Segment Start: Supplied material

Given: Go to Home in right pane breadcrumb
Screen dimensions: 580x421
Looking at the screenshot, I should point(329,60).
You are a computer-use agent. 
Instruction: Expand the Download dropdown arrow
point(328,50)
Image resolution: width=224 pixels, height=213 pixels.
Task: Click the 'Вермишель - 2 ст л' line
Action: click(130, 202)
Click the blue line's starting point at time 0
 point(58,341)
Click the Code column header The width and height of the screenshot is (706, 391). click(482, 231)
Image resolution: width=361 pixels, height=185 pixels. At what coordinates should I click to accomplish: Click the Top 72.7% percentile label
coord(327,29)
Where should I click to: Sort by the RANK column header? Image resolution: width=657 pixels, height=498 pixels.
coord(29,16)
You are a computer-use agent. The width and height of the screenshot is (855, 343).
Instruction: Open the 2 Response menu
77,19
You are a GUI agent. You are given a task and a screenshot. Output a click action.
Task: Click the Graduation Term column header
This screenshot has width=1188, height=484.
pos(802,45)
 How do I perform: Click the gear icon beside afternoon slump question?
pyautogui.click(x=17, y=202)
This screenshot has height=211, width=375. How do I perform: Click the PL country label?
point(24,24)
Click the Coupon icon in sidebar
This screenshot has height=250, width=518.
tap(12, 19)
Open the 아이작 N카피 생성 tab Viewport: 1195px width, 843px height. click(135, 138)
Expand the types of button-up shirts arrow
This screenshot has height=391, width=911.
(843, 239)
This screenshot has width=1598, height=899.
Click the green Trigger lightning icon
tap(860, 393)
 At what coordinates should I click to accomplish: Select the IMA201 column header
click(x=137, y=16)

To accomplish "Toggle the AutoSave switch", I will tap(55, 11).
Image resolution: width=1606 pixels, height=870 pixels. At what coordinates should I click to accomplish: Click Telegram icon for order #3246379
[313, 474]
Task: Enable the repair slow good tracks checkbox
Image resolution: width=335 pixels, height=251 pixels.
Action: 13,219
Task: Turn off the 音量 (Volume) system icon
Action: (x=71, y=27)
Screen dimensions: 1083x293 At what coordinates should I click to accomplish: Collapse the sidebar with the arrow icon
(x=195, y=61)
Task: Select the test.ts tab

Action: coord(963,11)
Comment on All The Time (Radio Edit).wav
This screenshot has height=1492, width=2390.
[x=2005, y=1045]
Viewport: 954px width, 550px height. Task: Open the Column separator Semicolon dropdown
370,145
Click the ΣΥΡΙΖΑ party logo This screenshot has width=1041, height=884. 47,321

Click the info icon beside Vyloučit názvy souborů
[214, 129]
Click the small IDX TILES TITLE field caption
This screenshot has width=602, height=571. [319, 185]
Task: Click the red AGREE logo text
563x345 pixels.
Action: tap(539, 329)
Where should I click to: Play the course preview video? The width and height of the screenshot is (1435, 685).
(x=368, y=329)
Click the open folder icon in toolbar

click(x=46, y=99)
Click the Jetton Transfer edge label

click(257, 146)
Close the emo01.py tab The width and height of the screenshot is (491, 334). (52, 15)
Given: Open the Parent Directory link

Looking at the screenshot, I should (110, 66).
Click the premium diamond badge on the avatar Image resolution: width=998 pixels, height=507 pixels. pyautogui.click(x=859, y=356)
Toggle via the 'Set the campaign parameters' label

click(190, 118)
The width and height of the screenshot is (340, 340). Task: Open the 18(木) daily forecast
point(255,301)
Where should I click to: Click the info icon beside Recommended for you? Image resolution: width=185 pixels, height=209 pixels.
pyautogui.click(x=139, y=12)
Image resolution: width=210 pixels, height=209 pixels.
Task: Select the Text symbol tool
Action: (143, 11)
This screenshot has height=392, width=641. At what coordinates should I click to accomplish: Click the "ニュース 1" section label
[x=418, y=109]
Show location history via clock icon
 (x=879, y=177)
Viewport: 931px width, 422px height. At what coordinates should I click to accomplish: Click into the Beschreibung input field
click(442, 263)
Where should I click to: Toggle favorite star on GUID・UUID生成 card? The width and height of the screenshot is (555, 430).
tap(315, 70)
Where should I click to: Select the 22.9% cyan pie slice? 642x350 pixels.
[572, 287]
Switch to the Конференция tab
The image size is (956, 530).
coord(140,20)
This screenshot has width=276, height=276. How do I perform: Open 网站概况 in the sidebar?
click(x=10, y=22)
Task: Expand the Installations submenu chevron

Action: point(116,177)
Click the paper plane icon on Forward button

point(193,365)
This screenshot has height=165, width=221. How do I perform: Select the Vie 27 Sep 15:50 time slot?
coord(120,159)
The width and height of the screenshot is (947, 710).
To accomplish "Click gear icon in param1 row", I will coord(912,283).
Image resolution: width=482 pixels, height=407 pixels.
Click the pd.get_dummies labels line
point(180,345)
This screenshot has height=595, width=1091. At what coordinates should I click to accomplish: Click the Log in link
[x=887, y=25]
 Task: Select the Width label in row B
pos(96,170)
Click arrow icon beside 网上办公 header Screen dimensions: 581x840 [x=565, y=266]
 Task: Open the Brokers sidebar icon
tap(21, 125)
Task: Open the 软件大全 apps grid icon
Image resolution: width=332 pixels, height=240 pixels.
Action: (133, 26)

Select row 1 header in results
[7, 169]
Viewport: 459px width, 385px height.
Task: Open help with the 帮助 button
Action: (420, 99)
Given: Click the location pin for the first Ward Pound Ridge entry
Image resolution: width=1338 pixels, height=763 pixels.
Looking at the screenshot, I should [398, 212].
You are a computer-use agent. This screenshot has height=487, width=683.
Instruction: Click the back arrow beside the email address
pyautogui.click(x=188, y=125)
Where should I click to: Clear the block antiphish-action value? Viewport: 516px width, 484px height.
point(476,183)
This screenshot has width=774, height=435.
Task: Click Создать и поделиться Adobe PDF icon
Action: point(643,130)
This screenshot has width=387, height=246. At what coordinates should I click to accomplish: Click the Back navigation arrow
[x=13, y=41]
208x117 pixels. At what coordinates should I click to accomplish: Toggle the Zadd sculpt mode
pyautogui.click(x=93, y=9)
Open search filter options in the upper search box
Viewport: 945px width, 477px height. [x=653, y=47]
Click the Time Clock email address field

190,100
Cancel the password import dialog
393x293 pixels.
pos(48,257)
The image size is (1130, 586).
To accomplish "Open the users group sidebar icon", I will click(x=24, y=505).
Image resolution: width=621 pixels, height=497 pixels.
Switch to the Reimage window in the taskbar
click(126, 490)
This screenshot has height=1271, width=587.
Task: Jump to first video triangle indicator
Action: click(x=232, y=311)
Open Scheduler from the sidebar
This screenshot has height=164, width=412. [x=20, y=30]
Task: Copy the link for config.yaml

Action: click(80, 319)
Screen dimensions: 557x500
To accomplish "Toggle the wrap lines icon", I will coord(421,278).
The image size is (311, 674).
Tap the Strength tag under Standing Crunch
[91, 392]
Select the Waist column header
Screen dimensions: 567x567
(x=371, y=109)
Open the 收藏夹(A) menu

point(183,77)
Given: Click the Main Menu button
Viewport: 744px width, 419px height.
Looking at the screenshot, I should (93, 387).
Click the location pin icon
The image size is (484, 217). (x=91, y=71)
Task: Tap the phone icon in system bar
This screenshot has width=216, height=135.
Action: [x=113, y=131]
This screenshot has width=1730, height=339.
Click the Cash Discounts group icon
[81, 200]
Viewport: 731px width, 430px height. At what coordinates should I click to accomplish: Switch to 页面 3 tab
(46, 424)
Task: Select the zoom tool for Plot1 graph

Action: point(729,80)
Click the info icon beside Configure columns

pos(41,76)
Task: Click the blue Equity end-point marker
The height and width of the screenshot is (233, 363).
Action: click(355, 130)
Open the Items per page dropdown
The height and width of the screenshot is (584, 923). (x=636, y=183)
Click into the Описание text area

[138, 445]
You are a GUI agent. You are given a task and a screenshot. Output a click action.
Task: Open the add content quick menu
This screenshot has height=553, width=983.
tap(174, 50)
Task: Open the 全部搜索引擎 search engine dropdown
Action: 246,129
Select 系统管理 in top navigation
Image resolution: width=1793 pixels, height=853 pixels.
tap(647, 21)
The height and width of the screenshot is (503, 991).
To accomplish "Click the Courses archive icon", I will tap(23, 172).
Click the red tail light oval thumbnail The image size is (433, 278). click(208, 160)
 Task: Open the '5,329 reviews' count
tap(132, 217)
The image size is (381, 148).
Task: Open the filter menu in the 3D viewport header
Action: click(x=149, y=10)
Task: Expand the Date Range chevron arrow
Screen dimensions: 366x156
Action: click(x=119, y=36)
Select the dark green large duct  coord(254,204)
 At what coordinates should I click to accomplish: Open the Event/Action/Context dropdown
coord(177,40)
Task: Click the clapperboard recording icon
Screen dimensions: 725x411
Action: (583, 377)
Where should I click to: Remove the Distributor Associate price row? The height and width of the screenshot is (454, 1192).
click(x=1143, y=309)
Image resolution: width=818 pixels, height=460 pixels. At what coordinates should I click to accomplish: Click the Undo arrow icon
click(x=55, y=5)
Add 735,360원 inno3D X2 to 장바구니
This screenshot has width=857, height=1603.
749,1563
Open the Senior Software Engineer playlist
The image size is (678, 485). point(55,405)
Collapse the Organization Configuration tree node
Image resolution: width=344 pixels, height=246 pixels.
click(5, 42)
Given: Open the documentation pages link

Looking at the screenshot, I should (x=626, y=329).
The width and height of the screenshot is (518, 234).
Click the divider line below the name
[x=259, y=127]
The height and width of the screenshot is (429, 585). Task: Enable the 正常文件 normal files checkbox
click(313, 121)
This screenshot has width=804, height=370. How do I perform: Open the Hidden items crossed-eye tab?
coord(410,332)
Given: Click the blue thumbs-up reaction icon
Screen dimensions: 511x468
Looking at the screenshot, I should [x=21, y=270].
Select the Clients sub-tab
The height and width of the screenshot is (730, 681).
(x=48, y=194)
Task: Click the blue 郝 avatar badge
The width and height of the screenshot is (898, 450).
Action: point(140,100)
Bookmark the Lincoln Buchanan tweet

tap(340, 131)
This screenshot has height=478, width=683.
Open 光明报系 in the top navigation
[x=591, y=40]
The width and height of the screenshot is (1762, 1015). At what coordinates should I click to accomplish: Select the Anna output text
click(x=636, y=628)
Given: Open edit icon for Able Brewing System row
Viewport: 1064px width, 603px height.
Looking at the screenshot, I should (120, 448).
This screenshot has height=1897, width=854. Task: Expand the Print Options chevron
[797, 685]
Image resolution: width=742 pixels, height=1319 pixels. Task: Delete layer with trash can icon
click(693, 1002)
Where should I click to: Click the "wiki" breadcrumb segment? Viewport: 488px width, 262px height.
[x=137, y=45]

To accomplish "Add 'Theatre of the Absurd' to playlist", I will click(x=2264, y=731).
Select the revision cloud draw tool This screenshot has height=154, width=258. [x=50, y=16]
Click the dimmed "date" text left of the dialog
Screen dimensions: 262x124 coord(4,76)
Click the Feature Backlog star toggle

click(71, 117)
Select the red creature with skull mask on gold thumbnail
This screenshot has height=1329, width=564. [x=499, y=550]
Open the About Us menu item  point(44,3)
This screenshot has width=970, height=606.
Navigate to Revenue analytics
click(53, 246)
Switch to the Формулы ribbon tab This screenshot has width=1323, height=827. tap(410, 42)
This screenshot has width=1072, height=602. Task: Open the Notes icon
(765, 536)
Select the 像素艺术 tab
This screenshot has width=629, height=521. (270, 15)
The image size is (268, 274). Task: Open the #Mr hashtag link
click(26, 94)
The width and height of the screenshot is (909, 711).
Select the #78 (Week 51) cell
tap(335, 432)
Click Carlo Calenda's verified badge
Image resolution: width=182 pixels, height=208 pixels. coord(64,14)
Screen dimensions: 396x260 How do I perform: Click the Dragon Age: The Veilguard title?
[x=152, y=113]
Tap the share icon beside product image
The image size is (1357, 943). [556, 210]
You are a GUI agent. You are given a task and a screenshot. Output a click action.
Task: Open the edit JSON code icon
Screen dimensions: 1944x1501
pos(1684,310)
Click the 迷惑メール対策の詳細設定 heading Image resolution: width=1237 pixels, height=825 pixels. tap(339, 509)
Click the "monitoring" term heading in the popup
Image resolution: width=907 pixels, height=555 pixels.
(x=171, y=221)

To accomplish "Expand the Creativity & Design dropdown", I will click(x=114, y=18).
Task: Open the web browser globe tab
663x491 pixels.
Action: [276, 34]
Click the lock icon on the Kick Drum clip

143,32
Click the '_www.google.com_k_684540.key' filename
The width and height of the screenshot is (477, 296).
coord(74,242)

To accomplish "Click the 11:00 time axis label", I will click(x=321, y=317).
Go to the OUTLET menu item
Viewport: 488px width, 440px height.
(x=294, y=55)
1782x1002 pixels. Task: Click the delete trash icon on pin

Segment End: Supplied material

One number should be returned: how many lines in the records contain the word "logo".

2